De nuestro corresponsal en Francia

IMAGINÉMONOS la escena. Observada por las multitudes, zarpa del puerto mediterráneo de Marsella la nueva galera del soberano francés, uno de los más suntuosos navíos que jamás han surcado los mares. Adornan la popa complejas tallas y una profusa ornamentación en oro y nácar, mientras exquisitos tejidos bordados confieren esplendor real a la cubierta. Al ver brillar la luz matutina sobre aquel lujo barroco, algunos de los presentes se glorían de la fama de Luis XIV, el Rey Sol.

Pese a que en el siglo XVII se daba a las galeras un uso militar muy reducido, el monarca decidió ostentar la mayor flota de este tipo de barcos del Mediterráneo y la amplió a 40 naves, cuando hubiera tenido más que suficiente con veinte, según los especialistas. ¿Cuál fue la razón subyacente?

Jean-Baptiste Colbert, consejero real, dijo: “No existe poder que destaque mejor la grandeza de un príncipe y que le conceda mayor celebridad ante los extranjeros que el de las galeras”. En efecto, la razón primordial fue obtener prestigio, pero ¿a qué precio?

Pensemos en el sufrimiento humano. Hacinados en la cubierta (de menos de 45 metros de eslora y 9 de manga), vivían y remaban durante meses 450 hombres.
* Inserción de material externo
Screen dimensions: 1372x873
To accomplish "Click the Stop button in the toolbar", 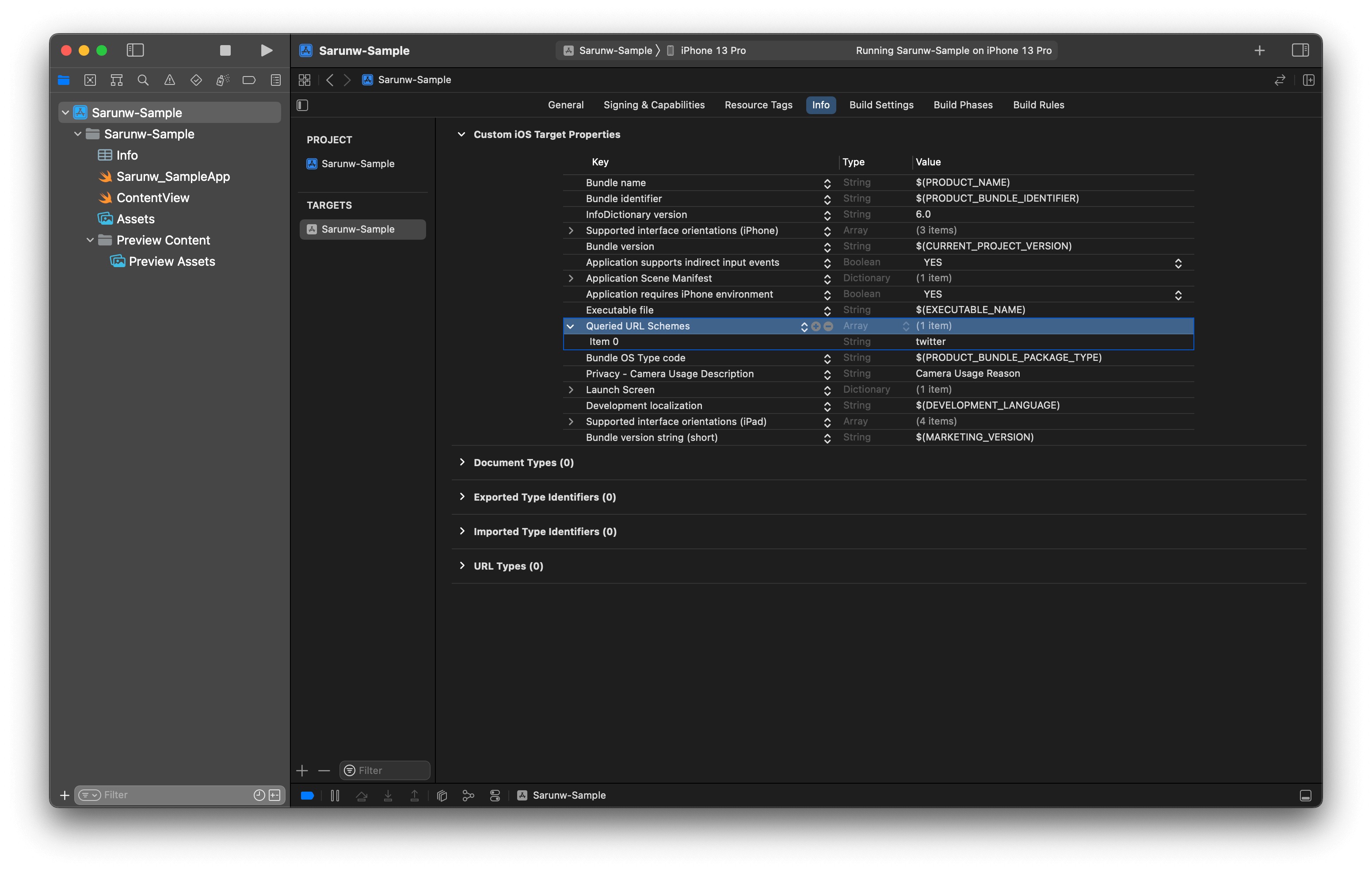I will click(x=225, y=51).
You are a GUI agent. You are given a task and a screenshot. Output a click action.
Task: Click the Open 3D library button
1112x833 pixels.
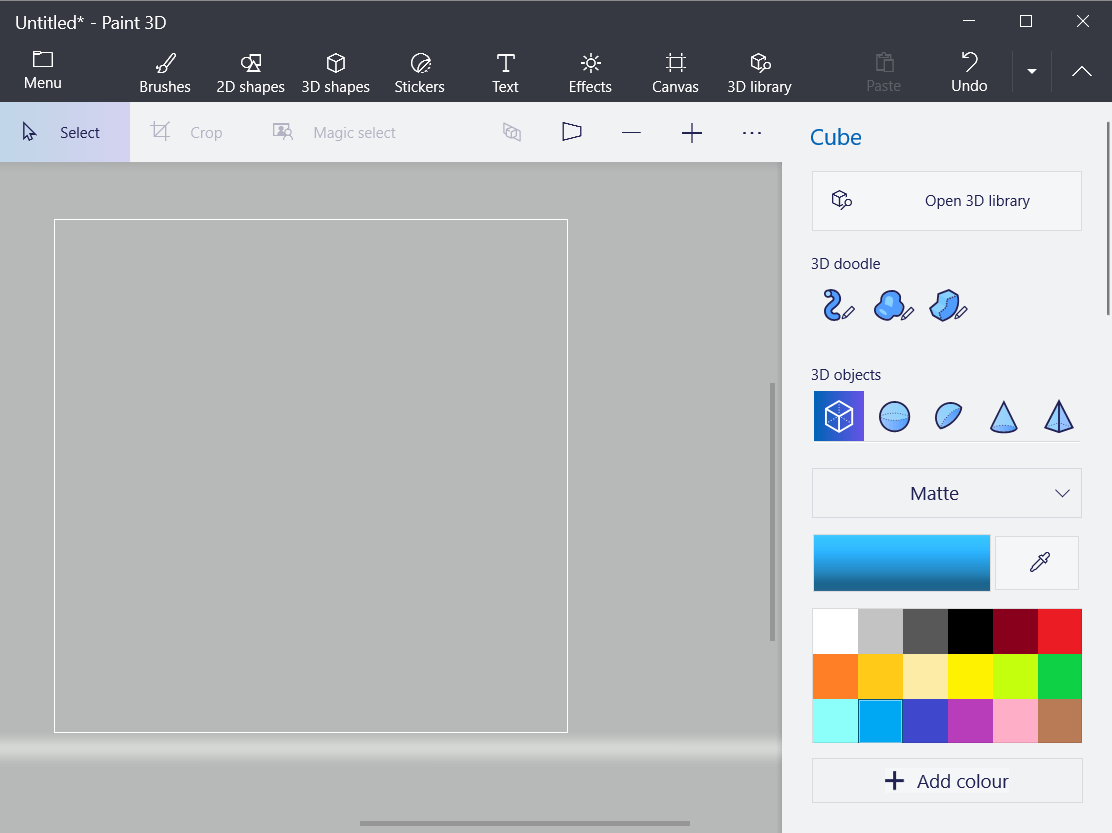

Se les ulceraba la piel con la sal del viento marino, y su cuerpo exhibía las cicatrices de las continuas palizas. Uno de cada dos moría en lo que los historiadores galos denominan “el mayor pudridero de hombres” de Francia.

En realidad, lo que para unos pocos representaba pompa y gloria, para muchos otros significaba miseria y muerte. ¿De dónde, pues, se consiguieron los miles de remeros de las 40 naves?

En busca de remeros

En la Edad Media, los galeotes (remeros de las galeras) eran hombres libres, y remar se consideraba una profesión honrosa. Sin embargo, para el siglo XVII habían tenido lugar algunos cambios. Entre la chusma, es decir, el conjunto de galeotes, había prisioneros de guerra y “turcos” —esclavos musulmanes en su mayoría, aunque también había ortodoxos— comprados al Imperio otomano.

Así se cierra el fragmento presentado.